Os recursos dessa primeira venda vão cobrir 13% dos planos de recuperação dos países, como pré-financiamento. No caso de Portugal e Espanha, aprovados hoje, isso corresponde a 2,16 bilhões de euros e 9,04 bilhões de euros, respectivamente. Os primeiros repasses devem ocorrer entre julho e agosto, após aprovação dos 27 ministros das Finanças e Economia, no Conselho Europeu.

A Comissão também vai propor novas taxas, sobre plástico e negócios digitais, por exemplo, para dar sustentabilidade aos títulos.

Mas, para elevar a garantia de que haverá recursos suficientes para devolver os empréstimos, está passando o projeto dos Estados-membros por um crivo fiscal. No caso de Portugal, por exemplo, a meta é cumprir as barreiras de endividamento e déficit até 2025. A Espanha tem entre seus próprios programas de retomada reformas tributária, previdenciária e administrativa.

Dos 14 países que apresentaram seus planos de recuperação até agora, cinco solicitaram mais de 150 bilhões de euros em empréstimos.

O plano de recuperação de Portugal prevê um repasse de 2,7 bilhões de euros em empréstimos e 13,9 bilhões de euros em subvenções/doações. O espanhol prevê apenas doações, num total de 69,5 bilhões de euros - o governo não descarta pedir empréstimos numa segunda etapa.

De cada 100 euros recebidos, 40 serão gastos pela Espanha em projetos de combate à mudança climática. As principais áreas são mobilidade eficiência energética.

Portugal vai destinar 38 euros de cada 100 recebidos a medidas ambientais, também com prioridade para mobilidade, onde prevê investir quase 1 bilhão de euros.

Adotar fontes de energia limpa nas indústrias deve consumir cerca de 700 milhões de euros e reformar residências para que gastem menos eletricidade, 300 milhões de euros.
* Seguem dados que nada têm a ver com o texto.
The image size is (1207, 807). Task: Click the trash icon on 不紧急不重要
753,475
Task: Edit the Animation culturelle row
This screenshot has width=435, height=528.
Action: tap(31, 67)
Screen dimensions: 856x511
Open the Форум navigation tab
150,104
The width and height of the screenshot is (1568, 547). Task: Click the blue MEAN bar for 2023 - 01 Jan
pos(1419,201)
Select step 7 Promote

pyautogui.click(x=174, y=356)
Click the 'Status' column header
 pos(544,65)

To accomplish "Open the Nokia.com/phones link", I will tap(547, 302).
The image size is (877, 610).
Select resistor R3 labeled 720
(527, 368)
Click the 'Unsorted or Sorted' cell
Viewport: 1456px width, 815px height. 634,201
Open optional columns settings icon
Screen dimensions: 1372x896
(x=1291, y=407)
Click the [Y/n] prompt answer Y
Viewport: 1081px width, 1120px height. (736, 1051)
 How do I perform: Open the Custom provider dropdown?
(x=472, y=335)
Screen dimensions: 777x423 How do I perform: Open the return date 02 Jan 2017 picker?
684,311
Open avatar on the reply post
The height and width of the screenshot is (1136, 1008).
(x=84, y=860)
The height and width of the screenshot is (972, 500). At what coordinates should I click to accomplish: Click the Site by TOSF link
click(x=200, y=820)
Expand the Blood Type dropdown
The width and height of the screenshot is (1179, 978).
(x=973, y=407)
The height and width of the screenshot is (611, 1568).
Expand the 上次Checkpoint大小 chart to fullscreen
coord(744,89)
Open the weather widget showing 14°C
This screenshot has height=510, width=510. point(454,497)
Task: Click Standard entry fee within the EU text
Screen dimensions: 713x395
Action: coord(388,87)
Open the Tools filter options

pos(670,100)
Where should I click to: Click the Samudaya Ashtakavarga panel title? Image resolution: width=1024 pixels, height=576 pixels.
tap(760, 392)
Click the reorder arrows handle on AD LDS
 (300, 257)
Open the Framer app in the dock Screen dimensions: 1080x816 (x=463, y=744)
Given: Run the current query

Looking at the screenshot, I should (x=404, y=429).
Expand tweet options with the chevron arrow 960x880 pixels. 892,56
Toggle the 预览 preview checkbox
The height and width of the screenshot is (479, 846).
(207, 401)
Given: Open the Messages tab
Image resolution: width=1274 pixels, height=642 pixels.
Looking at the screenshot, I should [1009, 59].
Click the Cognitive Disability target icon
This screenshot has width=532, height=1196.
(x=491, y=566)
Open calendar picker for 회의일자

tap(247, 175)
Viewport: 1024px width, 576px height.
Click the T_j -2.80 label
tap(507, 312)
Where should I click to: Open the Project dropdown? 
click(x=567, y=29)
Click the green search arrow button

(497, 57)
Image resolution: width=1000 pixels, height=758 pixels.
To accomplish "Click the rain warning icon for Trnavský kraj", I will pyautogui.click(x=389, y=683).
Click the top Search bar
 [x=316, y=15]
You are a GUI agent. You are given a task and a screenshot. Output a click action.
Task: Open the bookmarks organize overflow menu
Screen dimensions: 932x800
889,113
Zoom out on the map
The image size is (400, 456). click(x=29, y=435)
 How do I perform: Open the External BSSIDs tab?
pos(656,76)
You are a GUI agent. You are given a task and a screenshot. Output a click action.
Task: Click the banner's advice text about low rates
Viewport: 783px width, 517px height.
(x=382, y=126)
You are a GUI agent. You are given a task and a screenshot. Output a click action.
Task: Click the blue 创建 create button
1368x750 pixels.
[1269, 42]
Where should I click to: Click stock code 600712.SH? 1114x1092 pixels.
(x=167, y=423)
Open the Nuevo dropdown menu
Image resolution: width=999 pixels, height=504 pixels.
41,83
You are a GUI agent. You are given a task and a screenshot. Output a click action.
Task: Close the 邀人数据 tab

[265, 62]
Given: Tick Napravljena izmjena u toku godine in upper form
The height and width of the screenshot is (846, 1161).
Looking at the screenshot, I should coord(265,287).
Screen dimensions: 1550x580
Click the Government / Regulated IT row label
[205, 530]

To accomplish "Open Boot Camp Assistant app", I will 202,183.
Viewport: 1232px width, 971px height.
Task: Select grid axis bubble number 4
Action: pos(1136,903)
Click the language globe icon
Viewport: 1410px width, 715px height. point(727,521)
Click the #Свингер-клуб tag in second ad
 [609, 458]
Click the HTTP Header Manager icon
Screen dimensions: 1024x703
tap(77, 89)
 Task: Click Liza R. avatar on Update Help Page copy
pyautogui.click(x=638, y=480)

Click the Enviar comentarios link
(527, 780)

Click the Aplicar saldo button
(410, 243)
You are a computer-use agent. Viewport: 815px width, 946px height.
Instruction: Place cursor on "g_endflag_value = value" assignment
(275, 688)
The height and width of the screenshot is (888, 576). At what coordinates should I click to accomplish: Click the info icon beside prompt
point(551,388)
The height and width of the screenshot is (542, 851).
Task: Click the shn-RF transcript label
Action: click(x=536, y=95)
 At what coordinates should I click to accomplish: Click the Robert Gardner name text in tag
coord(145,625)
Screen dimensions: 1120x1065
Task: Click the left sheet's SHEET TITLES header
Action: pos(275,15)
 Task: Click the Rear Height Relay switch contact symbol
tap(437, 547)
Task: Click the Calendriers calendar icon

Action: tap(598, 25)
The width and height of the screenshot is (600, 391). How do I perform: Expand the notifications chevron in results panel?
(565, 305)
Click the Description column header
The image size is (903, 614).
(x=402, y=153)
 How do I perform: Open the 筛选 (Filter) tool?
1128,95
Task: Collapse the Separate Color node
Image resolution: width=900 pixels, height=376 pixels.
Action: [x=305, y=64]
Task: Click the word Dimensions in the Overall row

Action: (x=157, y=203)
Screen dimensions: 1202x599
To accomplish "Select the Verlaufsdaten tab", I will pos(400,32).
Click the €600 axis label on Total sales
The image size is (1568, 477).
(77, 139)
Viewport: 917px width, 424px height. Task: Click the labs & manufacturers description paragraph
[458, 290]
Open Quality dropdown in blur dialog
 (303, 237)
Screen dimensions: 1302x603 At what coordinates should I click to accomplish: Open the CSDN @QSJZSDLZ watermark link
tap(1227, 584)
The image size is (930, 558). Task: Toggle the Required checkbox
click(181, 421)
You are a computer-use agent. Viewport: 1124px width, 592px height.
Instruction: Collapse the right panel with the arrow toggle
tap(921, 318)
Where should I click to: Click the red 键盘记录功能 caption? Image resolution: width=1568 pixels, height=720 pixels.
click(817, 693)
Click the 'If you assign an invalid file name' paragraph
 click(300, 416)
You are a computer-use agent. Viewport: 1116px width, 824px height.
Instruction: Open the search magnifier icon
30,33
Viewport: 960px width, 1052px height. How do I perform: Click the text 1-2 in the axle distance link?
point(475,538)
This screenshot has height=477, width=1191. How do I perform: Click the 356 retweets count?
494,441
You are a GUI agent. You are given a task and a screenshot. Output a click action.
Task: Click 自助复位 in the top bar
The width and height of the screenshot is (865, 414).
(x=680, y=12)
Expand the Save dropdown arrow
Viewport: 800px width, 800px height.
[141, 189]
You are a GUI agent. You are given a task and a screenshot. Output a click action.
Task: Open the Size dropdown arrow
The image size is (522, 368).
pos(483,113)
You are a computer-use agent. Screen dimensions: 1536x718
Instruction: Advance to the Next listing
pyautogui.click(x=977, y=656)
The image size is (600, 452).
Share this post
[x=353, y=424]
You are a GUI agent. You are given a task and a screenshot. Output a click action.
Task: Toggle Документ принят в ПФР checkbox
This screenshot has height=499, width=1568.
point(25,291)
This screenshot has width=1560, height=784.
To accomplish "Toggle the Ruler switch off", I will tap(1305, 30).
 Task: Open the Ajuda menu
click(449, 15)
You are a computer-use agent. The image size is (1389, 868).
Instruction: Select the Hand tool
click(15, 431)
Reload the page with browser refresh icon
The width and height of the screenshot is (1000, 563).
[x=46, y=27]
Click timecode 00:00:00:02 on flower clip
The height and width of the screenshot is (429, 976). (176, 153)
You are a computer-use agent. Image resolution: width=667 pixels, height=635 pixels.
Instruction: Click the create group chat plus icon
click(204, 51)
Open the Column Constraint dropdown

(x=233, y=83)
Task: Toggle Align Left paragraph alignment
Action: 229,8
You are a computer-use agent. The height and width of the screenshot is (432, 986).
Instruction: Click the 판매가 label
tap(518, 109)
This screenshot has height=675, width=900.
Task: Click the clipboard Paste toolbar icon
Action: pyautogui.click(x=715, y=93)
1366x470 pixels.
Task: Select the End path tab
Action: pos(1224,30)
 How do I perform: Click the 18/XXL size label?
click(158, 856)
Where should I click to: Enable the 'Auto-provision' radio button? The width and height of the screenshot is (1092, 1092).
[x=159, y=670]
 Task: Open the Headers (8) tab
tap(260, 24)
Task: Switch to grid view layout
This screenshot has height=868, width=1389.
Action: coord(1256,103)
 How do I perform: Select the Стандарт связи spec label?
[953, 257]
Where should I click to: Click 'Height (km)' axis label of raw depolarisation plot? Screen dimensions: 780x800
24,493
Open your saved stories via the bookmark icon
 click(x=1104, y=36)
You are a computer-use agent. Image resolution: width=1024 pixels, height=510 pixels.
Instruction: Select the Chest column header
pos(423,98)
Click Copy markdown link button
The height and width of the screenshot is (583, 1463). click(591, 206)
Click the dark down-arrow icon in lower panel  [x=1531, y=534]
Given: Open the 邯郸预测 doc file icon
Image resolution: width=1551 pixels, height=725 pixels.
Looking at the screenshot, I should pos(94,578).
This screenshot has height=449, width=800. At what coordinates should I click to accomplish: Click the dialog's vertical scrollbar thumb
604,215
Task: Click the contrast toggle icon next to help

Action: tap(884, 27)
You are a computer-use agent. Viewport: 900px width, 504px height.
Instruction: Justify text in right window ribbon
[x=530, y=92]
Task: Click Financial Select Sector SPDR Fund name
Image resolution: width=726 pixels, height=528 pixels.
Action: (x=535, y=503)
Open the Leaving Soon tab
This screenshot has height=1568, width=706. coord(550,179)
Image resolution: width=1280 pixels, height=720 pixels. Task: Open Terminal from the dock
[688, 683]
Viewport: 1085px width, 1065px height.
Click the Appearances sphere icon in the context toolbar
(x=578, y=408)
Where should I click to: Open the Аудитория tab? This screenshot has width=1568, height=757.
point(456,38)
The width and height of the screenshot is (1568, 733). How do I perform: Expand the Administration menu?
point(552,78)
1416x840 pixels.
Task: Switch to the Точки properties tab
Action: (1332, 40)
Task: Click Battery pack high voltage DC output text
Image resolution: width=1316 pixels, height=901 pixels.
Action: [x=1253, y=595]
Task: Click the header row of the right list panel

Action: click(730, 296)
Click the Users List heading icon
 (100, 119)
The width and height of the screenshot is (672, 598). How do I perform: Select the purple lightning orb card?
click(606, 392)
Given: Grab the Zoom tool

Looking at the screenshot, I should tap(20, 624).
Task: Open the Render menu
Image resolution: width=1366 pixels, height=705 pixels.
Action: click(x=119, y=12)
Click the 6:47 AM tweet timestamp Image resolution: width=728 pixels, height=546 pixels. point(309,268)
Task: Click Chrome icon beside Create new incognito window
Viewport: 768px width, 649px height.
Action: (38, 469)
Entre os programas sociais, uma das prioridades portuguesas é aumentar o número de mulheres formadas em engenharia e tecnologia, além de programas habitacionais.

Para o comissário de Economia da UE, Paolo Gentiloni, as reformas previstas por Portugal devem fortalecer sua economia e reduzir desigualdades em áreas como educação, formação profissional e saúde. Segundo estimativas da Comissão, o impacto do investimento no PIB deve ser de cerca de 1% no primeiro ano e chegar a 2,5% em 2026, sem contar o potencial das reformas estruturais previstas – que podem representar um ganho de 10% do PIB em 20 anos, segundo a Comissão.

A previsão é semelhante em relação à Espanha, com impacto de 1,4% em 2021 e 2,5% em 2024. O país prevê investimentos de 3,4 bilhões de euros na infraestrutura de turismo, uma de suas principais fontes de renda.

Inteligência artificial, redes de 5G e cibersegurança também estão nas prioridades.

No total do bloco europeu, o Fundo Monetário Internacional calculou um impacto de no mínimo 0,75% no PIB por ano, porcentagem que pode chegar "ao dobro ou mais que isso" se as reformas forem bem feitas e o dinheiro for bem gasto.